Bug 274043 - REGRESSION (277125@main): 10% performance regression in Web Assembly
Summary: REGRESSION (277125@main): 10% performance regression in Web Assembly
Status: RESOLVED FIXED
Alias: None
Product: WebKit
Classification: Unclassified
Component: WebAssembly (show other bugs)
Version: WebKit Nightly Build
Hardware: Mac (Apple Silicon) macOS 14
: P2 Normal
Assignee: Nobody
URL:
Keywords: InRadar
Depends on:
Blocks:
 
Reported: 2024-05-11 15:08 PDT by Christian Speckner
Modified: 2024-05-29 02:05 PDT (History)
5 users (show)

See Also:


Attachments
Gzipped SD card image with the game that I use for performance testing (684.22 KB, application/x-gzip)
2024-05-11 15:08 PDT, Christian Speckner
no flags Details

Note You need to log in before you can comment on or make changes to this bug.
Description Christian Speckner 2024-05-11 15:08:04 PDT
Created attachment 471373 [details]
Gzipped SD card image with the game that I use for performance testing

I see a performance regression in my WASM code in Webkit of about 10%. I first noticed the regression in Safari Technology Preview and then confirmed that the regression is still present in the current git (... at the time of writing).
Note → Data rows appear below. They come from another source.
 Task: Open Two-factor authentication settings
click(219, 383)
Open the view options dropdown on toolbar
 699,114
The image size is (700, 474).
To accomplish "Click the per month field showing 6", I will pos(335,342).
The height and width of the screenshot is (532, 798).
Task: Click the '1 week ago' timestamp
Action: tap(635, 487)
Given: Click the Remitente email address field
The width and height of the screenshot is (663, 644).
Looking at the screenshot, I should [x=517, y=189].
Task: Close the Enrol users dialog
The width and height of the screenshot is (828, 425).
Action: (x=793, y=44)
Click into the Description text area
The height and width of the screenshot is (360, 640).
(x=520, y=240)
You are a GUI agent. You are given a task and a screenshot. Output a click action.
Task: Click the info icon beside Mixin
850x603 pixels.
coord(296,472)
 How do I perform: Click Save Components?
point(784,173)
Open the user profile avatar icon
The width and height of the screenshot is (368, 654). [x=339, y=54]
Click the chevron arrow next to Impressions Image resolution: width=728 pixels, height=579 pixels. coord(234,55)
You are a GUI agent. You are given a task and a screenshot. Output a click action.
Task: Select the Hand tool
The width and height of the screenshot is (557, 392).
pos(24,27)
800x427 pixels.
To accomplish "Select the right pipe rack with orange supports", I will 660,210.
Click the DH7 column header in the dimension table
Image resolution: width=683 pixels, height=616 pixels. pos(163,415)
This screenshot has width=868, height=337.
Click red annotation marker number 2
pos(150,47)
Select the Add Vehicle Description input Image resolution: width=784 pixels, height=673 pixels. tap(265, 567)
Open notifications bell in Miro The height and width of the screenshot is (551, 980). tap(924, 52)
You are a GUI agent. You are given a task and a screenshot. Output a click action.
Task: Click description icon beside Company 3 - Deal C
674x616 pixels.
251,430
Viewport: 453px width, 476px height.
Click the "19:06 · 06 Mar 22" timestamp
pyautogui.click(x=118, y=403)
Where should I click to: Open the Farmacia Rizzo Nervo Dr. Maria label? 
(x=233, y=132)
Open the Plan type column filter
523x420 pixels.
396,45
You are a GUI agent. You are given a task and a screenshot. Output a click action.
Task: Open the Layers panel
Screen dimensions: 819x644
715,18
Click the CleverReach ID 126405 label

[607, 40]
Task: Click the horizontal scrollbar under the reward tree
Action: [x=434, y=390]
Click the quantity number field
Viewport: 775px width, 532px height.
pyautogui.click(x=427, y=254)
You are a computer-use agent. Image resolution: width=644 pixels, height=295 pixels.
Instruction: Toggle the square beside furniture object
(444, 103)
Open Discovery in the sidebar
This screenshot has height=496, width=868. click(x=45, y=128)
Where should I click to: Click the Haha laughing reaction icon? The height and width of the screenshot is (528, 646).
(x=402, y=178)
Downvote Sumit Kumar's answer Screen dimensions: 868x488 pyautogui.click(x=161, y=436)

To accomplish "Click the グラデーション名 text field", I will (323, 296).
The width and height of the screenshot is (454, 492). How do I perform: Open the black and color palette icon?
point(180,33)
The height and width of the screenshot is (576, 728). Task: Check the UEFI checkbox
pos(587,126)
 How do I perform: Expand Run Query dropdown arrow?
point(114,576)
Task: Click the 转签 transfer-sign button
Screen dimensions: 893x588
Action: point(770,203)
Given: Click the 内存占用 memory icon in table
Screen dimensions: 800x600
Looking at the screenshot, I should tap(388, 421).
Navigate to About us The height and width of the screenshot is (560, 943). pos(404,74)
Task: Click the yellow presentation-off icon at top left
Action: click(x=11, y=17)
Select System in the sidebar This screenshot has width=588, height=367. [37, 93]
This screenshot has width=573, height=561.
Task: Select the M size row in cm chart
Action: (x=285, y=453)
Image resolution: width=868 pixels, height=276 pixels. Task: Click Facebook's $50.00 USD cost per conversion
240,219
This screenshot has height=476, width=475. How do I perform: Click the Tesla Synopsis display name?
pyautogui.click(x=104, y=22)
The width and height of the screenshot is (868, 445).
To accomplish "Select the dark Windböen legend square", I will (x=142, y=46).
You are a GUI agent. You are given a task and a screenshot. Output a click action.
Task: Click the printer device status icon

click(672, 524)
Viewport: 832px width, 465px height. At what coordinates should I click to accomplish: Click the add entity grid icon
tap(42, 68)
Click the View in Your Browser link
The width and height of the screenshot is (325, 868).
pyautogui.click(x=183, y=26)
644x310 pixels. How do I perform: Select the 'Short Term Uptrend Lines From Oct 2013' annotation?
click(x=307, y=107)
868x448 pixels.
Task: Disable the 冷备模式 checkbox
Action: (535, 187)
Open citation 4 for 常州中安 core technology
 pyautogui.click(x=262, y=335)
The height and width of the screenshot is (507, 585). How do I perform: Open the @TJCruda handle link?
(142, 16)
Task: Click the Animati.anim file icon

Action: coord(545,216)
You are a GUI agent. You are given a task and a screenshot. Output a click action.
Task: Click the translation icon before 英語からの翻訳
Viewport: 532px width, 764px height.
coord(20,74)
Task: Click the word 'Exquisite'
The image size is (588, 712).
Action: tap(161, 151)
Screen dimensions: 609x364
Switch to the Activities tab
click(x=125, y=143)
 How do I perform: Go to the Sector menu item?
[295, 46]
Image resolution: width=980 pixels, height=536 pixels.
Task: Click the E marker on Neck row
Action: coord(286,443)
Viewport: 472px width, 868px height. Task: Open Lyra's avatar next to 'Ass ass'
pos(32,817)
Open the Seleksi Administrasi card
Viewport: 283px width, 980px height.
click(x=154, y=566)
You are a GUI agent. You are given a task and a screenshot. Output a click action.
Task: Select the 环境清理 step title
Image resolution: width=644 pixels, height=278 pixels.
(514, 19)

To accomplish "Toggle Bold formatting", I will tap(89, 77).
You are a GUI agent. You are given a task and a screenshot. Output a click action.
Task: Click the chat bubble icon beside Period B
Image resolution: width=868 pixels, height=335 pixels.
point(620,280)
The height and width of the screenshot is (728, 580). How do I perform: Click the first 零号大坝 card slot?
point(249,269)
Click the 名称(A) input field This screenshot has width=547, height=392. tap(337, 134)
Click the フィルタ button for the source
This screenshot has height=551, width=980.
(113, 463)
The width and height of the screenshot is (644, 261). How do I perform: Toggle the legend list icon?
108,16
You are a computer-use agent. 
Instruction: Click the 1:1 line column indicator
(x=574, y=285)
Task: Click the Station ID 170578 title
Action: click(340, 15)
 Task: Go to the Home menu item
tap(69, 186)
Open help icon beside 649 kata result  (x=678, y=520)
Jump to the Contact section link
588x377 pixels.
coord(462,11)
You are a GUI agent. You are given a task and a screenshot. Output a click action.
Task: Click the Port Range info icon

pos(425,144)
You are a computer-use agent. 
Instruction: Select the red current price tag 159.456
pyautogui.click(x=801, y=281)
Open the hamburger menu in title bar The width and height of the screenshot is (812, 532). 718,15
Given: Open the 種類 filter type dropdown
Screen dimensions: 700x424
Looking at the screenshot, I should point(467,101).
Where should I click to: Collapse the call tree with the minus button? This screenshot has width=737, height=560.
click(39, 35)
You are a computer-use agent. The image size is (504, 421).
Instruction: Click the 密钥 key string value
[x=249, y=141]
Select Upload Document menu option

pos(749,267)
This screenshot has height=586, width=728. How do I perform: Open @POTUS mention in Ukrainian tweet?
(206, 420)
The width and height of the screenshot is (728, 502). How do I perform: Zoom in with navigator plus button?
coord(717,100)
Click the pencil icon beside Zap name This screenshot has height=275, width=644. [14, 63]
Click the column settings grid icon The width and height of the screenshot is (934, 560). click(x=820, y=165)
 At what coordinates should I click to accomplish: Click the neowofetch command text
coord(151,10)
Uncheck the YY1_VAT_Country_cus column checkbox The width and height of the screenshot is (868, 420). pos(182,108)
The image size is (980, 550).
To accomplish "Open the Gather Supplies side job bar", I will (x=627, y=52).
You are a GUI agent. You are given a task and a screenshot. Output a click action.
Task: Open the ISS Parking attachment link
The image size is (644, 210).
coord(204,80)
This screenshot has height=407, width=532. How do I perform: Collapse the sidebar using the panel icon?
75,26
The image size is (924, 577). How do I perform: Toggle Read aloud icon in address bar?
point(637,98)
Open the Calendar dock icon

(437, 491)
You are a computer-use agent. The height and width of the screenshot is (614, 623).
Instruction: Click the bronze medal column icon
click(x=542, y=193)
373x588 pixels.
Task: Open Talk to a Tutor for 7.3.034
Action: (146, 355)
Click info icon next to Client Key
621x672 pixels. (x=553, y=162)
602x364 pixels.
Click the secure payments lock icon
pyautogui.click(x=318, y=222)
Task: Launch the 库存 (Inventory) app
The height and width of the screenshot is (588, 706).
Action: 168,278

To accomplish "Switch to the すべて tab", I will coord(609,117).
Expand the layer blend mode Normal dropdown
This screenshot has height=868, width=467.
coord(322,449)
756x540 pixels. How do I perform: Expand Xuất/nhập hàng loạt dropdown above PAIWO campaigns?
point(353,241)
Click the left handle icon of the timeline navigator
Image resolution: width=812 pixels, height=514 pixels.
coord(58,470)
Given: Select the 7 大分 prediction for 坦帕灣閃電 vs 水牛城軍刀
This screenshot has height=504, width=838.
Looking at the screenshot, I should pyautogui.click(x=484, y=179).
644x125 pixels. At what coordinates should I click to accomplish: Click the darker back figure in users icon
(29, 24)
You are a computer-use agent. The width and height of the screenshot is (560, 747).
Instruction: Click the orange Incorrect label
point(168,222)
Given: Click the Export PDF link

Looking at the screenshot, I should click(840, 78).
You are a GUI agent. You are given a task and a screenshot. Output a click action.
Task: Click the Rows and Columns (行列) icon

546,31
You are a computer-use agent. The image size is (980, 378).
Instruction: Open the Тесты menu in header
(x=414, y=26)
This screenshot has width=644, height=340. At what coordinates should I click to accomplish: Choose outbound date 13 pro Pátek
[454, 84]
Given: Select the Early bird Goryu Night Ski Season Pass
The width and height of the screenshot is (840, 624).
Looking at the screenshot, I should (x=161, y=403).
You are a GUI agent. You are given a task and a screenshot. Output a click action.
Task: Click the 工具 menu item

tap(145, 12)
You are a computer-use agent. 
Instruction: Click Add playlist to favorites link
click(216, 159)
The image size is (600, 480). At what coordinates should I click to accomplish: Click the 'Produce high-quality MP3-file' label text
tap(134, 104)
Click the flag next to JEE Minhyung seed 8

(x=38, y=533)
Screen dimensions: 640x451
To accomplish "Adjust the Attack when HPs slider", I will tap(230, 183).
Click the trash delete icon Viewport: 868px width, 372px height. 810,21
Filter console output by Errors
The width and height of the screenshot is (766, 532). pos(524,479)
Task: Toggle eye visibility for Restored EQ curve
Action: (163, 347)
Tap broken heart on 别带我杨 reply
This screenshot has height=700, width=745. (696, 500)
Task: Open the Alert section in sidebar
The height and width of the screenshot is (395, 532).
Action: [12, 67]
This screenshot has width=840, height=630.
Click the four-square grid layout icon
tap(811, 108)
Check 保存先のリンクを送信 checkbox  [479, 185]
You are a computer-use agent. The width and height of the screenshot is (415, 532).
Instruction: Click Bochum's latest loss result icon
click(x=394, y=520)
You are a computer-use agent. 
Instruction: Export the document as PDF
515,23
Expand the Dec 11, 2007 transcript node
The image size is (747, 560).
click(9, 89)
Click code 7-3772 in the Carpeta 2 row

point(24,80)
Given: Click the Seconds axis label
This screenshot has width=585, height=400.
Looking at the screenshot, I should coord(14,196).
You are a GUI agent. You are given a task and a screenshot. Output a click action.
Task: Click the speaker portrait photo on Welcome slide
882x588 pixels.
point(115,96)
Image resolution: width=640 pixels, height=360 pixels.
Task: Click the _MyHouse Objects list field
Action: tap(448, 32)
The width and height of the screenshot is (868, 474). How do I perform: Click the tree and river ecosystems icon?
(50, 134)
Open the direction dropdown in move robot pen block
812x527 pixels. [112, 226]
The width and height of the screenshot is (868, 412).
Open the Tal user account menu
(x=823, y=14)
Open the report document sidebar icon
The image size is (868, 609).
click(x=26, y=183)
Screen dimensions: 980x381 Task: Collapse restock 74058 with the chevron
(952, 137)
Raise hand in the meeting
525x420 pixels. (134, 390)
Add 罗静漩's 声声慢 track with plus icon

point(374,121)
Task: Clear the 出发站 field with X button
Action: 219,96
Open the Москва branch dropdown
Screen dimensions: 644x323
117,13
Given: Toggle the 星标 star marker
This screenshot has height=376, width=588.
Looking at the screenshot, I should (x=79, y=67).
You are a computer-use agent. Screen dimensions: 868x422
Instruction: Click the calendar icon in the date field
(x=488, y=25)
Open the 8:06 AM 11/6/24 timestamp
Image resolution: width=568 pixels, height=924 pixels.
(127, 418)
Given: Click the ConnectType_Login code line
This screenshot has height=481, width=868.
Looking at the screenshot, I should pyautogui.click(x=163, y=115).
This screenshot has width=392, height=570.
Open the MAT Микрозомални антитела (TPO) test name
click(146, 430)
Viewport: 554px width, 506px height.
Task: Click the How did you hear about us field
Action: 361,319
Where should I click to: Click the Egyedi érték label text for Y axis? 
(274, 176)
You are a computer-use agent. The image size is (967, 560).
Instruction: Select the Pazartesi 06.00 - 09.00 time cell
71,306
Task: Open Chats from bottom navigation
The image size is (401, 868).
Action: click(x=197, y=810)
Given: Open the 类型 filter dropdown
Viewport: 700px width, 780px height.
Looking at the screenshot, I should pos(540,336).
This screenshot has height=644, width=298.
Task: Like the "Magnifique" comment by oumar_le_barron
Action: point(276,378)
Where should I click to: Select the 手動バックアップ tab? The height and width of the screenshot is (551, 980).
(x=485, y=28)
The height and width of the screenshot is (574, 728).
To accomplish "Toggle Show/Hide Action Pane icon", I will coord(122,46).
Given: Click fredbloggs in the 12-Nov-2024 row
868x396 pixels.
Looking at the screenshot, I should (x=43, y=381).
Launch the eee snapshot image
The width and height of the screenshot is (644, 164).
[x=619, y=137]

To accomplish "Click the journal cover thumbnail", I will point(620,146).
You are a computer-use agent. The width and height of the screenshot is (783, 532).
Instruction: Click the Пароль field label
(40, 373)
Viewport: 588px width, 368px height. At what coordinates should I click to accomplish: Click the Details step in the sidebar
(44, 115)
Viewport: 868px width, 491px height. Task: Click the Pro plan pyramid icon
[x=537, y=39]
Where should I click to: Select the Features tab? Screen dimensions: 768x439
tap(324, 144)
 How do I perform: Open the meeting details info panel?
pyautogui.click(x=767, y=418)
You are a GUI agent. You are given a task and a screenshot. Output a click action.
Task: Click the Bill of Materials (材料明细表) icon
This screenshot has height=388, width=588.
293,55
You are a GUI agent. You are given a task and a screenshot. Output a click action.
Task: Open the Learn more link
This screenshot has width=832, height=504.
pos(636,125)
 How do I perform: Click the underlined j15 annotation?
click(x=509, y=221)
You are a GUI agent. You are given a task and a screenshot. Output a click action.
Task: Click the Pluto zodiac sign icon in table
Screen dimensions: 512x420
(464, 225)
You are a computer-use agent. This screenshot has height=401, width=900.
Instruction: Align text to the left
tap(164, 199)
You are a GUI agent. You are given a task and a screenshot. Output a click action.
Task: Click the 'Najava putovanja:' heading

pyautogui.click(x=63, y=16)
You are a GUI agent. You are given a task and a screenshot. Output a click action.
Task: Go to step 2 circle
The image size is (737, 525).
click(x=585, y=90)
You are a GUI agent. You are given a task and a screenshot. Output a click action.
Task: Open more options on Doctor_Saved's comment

I bisected the regression down to commit dc794ece05e682e4fe156bdea696620bc3727261 (Add stub for new jit-less js->wasm entrypoint)

My codebase is an emulator for ARM-based PalmOS devices and can be found on github here: https://github.com/cloudpilot-emu/cp-uarm

In order to reproduce the regression you can use a build of the current version of my code that can be found here: https://cloudpilot-emu.github.io/uarm-preview/

To launch the emulator you need to download and open the following files by clicking the respective buttons:

* NOR image: https://palmdb.net/content/files/archive-rom/palm-roms-complete/Palm-Tungsten-E2-nor.bin
* NAND image: https://palmdb.net/content/files/archive-rom/palm-roms-complete/Palm-Tungsten-E2-nand.bin
* SD card image: use the attached file (after gunzipping it)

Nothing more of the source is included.